Exercise requirements — Using the listing below, set down exactly the lines starting at the line that contains "Task: Click the red pin icon in filter row" and ending at the line that contains "Viewport: 1204px width, 1006px height.", both included, and no others.

Extracted material —
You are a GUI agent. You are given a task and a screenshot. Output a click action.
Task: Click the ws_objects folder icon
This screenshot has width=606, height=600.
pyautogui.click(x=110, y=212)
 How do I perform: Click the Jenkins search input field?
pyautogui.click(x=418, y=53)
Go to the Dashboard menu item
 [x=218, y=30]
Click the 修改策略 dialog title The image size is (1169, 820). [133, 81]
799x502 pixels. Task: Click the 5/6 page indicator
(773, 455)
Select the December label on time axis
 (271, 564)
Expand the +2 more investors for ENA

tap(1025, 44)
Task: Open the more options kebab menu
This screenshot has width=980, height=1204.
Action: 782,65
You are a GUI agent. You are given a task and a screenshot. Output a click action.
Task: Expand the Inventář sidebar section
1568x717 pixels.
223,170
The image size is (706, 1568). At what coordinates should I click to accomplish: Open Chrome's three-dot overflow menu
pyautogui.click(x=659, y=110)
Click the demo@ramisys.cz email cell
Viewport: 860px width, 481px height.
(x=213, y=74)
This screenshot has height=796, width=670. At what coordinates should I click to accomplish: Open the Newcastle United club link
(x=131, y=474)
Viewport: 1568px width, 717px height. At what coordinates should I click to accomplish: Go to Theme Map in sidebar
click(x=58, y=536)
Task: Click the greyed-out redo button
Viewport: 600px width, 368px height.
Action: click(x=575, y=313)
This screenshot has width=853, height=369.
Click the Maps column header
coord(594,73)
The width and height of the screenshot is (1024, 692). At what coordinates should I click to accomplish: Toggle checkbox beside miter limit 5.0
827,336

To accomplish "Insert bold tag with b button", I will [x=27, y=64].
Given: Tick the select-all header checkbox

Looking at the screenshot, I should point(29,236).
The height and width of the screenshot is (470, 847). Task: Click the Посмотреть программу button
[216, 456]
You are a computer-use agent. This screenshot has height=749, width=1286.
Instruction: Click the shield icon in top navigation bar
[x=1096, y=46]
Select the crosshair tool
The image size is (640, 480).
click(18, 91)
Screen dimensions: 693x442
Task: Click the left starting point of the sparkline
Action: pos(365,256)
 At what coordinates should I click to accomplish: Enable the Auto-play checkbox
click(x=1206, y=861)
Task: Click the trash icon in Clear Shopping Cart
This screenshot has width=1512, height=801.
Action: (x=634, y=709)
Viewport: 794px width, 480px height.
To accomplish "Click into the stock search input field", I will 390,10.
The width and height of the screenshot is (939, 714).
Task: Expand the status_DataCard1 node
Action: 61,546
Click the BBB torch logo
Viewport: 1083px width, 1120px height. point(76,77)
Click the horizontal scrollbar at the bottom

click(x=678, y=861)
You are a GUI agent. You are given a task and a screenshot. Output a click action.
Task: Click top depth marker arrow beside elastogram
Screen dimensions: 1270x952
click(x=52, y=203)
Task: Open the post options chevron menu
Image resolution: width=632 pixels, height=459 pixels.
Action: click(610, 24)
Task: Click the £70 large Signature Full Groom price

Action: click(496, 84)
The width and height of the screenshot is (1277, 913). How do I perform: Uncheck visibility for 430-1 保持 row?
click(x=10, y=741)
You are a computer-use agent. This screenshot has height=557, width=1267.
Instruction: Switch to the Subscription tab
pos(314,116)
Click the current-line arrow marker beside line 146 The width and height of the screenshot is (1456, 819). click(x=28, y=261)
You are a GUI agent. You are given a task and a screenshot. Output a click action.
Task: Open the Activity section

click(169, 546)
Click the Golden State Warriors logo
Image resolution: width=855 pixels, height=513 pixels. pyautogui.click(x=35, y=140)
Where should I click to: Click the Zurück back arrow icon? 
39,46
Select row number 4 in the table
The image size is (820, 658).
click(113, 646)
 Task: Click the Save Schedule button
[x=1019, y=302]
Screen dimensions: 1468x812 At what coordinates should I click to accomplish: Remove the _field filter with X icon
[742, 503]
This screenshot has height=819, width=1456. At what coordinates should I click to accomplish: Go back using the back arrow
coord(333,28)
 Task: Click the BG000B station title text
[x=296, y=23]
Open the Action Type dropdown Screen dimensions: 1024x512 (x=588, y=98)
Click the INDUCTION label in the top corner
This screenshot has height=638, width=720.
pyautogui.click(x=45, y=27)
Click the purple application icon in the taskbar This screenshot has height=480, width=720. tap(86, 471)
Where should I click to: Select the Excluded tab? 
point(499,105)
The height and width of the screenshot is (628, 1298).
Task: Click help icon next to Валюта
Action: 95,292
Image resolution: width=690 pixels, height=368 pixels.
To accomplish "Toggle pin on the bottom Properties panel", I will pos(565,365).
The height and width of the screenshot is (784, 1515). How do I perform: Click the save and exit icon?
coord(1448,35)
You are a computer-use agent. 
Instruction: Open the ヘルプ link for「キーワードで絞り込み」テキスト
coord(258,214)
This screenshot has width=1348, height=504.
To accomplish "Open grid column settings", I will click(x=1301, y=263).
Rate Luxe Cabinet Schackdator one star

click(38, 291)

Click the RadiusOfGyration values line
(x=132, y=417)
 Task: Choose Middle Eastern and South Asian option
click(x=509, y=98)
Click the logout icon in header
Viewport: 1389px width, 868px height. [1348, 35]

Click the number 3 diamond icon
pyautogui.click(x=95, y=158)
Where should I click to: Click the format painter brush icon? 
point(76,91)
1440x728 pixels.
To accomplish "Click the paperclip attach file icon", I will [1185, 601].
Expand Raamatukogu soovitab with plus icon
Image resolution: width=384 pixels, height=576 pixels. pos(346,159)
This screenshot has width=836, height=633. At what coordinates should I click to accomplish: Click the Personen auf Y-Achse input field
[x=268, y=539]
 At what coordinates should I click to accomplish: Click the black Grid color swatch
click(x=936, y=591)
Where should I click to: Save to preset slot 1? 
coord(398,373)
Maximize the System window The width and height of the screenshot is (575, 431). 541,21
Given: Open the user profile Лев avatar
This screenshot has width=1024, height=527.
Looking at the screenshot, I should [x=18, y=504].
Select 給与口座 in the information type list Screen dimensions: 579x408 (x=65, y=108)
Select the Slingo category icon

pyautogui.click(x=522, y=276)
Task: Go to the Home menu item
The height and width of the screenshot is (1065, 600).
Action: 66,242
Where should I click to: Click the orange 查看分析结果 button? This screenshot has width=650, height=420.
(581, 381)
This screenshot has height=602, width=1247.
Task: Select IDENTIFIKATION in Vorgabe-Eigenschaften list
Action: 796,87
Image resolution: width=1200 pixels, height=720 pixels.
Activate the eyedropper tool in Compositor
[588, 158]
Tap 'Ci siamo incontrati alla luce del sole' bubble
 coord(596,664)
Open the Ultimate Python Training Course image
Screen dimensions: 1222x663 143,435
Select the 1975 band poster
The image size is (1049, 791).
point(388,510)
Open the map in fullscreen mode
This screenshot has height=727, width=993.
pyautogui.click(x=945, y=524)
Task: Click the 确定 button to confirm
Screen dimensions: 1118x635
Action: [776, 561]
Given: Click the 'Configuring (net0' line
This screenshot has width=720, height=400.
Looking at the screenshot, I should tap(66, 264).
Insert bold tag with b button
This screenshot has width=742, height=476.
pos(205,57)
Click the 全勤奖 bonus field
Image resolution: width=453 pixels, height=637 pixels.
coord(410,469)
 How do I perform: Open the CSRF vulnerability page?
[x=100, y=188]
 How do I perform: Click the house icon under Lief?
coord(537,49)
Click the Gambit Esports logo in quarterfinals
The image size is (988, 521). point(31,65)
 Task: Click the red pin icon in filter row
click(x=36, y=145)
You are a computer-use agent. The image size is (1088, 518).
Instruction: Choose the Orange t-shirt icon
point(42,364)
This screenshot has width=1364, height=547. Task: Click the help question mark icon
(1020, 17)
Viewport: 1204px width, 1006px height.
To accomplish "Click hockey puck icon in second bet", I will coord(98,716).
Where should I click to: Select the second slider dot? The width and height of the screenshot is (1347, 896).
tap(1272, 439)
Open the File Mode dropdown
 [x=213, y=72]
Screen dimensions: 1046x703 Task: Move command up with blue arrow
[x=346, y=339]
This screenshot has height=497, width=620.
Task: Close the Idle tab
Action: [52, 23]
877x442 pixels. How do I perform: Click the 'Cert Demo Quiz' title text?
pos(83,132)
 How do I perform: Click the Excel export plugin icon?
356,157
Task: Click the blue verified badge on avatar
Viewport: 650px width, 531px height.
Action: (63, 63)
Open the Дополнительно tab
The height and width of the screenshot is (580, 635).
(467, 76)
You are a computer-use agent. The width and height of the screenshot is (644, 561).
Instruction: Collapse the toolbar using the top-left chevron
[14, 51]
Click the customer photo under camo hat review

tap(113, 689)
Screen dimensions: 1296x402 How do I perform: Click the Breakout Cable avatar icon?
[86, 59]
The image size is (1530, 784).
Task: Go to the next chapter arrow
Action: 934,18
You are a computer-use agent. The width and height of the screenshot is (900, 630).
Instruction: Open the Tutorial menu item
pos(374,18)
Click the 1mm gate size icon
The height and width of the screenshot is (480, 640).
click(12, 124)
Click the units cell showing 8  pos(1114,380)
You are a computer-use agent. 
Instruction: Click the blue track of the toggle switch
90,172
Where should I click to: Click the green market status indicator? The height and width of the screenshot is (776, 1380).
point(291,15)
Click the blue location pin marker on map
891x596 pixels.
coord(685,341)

Response below —
 Task: Click the red pin icon in filter row
click(x=36, y=145)
You are a computer-use agent. The image size is (1088, 518).
Instruction: Choose the Orange t-shirt icon
point(42,364)
This screenshot has width=1364, height=547. Task: Click the help question mark icon
(1020, 17)
Viewport: 1204px width, 1006px height.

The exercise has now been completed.